Now I believe (perhaps others disagree) that God is both rational and He does not contradict Himself in his actions. In some games, while one player plays by the rules, another player may cheat or try to change the rules or do things to get past the rules of the game. The issue here would be if God designs the rules of the game, that since He does not contradict Himself (and He is perfectly consistent with both his character and His own intentions) He will not contradict the very rules which He has set up. To use another analogy, if a designer designs something well, say, exactly according to his intended specifications, designs something perfectly, that designer will not later come along and then tweak or change the design. Only an “incompetent designer” would do such a thing. Now I assume that God, contrary to the “incompetent designer,” is an extremely competent designer (i.e. whatever he had in mind for X when designing X is exactly what X will be).

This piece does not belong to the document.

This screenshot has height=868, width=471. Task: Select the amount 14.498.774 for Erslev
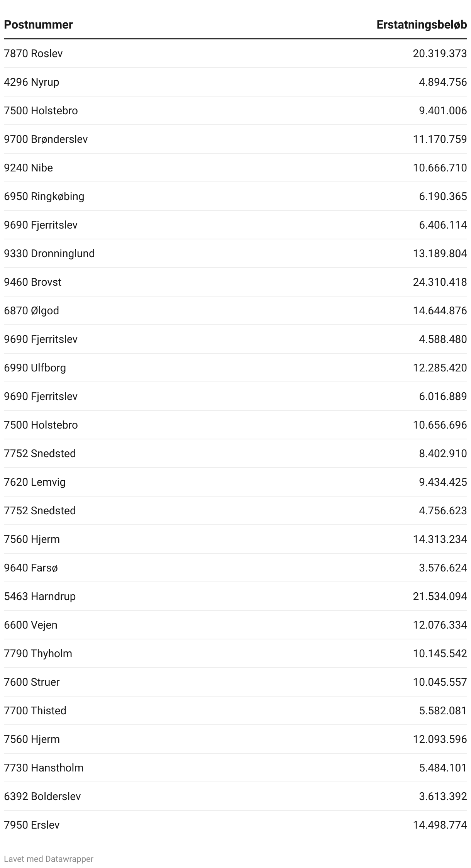click(440, 825)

So, take a relatively noncontroversial example. Say one of the rules of the game as designed by God regarding human persons is that humans would have their own individual minds. This would mean, as Plantinga puts it, that the design plan for humans would include a cognitive ability to know and understand truth. It would mean that is our inviolable nature to be truth-seeking persons. As that is the way we are designed we cannot help but be truth-seeking persons. Now if that is true and that is one of the rules of the game then God is not going to later change or tamper with human nature so that we become non-truth-seeking persons. He will “play by the rules of the game,” which He himself has designed. And it is not a question of God’s power, to ask whether He will then contradict His own design plan concerning humans and truth-seeking. To ask a question such as, Does God have the power to take away and eliminate human minds from operating? commits a categorical mistake, because the issue is not God’s power but His PLANNING (His design, the rules of the game, which He Himself set up).
A better question, which does not commit a categorical mistake, is to ask whether or not God will contradict His own design plans — the rules He set up and intended to be in operation? I believe the answer is that since He is rational and since He will not deny or contradict Himself or his own plans and purposes, he will not go against the very rules of the game which He himself set up.

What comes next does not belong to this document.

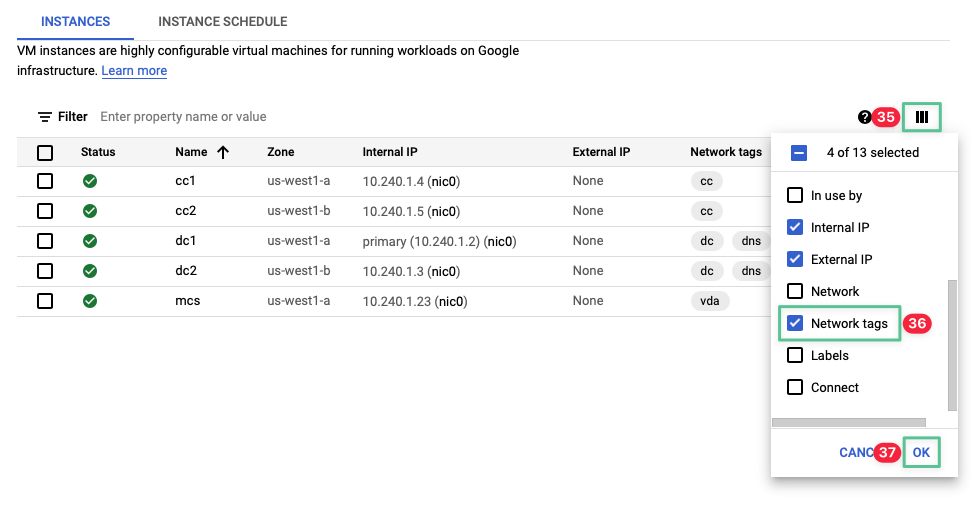Switch to the Instance Schedule tab
This screenshot has width=971, height=505.
223,21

Now with these things in mind (and more could be said, but I think this gets the ball rolling sufficiently for purposes of this discussion), let’s look again at “EDHs” questions:
“Did God create these rules or have they always existed?”

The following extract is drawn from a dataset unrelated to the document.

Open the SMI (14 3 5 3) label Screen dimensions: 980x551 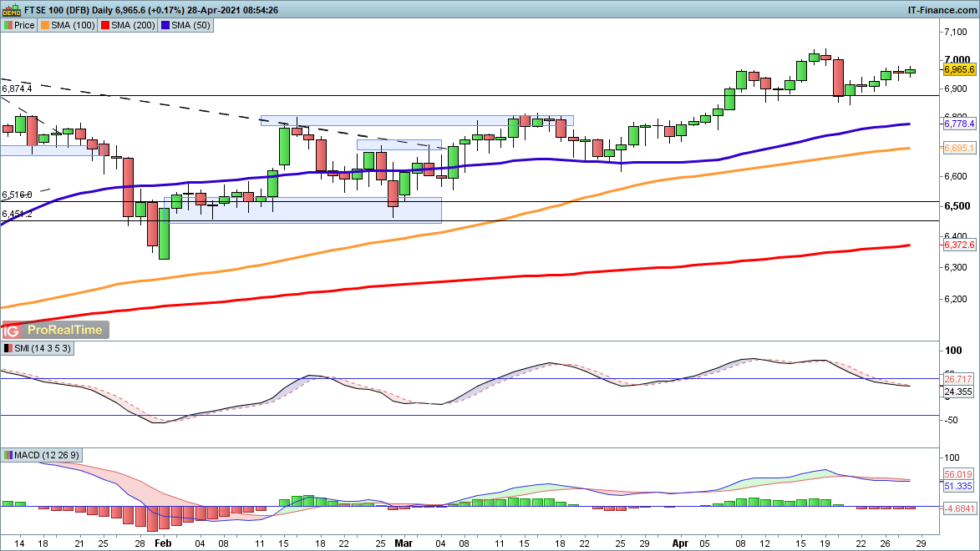tap(43, 348)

The rules are not created, material things, like God creating a rock. Rather, they are the parameters or rules of the game that will take place in this universe (kind of like the software of a computer, the hardware of the computer actually makes the computer work, but when working it will work according to its pre-specified software). Speaking of humans, the rules may include that humans have a mind, that humans have self-consciousness, that humans have capacities for doing their own actions and having their own thoughts, that humans have a capacity to have and make their own choices, that humans walk with two legs, have two eyes, two ears, etc., etc.
Now, we know that in this world humans with these features exist. But could God have also created, say, a world without humans? How about a world with angels but not humans? How about . . . The point is that whatever particular creation God creates is going to have the design features/plans that He intends for it to have (with these “rules of the game” being completely up to Him).
“If He created them, doesn’t that mean He intentionally made rules He knew would allow Him to prevent tragedies (murders, fatal car accidents, etc.) only in certain situations?”
Now, in answering this question things get interesting. If God makes the rules and is entirely consistent with the rules that He Himself set up, then it appears He is not going to go against those rules. Again, it is not a matter of His power, but a matter of His plans — his rules that He set up.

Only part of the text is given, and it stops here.